Well, we have to support our allies. And of course, we can't write blank checks to anyone. We have to make sure that all those dollars are accounted for. But on the Ukrainian aid, I mean, we got a country that wasn't even viewed as having a military presence. They're not part of NATO's. So we haven't had to send NATO troops or US troops.
Not a single troop has gone into that war. And yet Ukraine, with some assistance from us, has taken out half of Russia's military capability. 6,700 tanks have been disabled. I mean, you know, their lives have been lost from the brave Ukrainian fighters. But from May 1st you're asking a financial fiscal question. This is the greatest bargain in military history for the United States to have someone else in there actually destroying a pair of competitors, half of their capability, which matters right now as we inch closer towards World War three, because we're in a Cold War with China, we're in a proxy war with Russia.
We're in a proxy war with Iran. Joe Biden's funding both sides of these of these affairs and having somebody like Ukraine destroy a bunch of Russia's military capability, that's a very positive. That helps. That's a definite plus for the United States.
In your opinion, should the United States accept refugees from Gaza?
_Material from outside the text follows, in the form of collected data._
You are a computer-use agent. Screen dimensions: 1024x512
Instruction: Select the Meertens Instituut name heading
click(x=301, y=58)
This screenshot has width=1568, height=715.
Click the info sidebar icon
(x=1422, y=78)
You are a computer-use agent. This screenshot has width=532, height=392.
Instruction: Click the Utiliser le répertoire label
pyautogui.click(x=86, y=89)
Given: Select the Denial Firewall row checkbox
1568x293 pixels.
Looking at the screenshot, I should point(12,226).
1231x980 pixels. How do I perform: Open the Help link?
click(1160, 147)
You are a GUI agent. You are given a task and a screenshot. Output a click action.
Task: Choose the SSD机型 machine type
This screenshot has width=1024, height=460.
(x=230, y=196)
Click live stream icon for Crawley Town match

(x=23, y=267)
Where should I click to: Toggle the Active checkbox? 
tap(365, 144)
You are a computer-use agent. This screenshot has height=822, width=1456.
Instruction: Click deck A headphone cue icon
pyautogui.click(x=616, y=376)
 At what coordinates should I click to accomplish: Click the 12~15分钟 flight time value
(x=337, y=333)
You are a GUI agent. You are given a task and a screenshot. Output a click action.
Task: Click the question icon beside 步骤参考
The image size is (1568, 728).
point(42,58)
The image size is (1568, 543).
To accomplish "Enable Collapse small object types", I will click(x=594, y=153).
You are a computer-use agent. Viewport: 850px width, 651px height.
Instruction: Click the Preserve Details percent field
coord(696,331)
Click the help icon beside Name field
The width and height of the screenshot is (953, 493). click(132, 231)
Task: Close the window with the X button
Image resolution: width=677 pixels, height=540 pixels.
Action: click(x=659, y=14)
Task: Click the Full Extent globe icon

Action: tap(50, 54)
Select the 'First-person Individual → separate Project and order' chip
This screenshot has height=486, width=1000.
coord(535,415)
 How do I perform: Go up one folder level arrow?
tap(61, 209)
I just say we've got a Hamas is both a political organization that's been running that country and I mean running Gaza Strip. And they're also a terrorist organization. And I don't know if there's any way that we can sort that out. And right now, we have a talk about accepting more refugees when we when under the open border policies of Joe Biden, six and a half million people have come into our country seeking asylum from over 100 countries.
I was I've been at the border more than Joe Biden has. We've had North Dakota National Guard troops down there on multiple deployments throughout my time as governor. I was down there in August. We had two groups, some on the border and some flying helicopter missions. And leading a helicopter mission that is runs from San Diego to the Gulf Coast, stopping, attempting to stop transnational criminal organizations.
If you take every man, woman and child in Maine, Vermont, New Hampshire, Rhode Island, Joe Biden's home state of Delaware, and then throw in Montana, that's the six and a half million people that have come into our country. That would be the equivalent of six states worth the population that have come in. And then there's another statistic when you're at the border, it's called the known gotaways.
There's a million and a half people that have been seen on camera but don't have any papers have come in. And then there's another category called The Unknown Gotaways which could be larger than the known gotaways. The chance of us having an internal terrorist attack has gone increase so greatly in the last two and a half years.
You cannot have an open border at a time when there are places like Iran funding, funding terrorist groups all over the world. And we know from the border sector that I was in just recently in August, there are people that come from over 100 countries, including all the countries we're talking about Iran and Syria. I mean, North Korea, China.
I mean, all the folks that are coming, these are not just Latin American people seeking asylum. This is these are people that are that actually get up every day and say, death to America, death to Israel. And they're just walking into our country on an unguarded border. So I'm afraid that there's going to be more challenges ahead for our country, that we're going to be we're going to be reaping disaster in the future because the border policy now, not to mention the fact that we've had during this last two and a half years, we've had more now than five Vietnams worth of mass casualties because we're now approaching 270,000 overdose deaths in our country in the last two and a half years. That these that's an incomprehensible statistic. But that's 300 sons, daughters, nieces, nephews, moms and dads a day. I mean, we're losing a 300-person airplane crash every day and then again tomorrow and then again the next day. America would be screaming for some let's do something about it. But instead, when we're silently, you know, having both an invasion and mass casualties, then somehow we're not doing something about it.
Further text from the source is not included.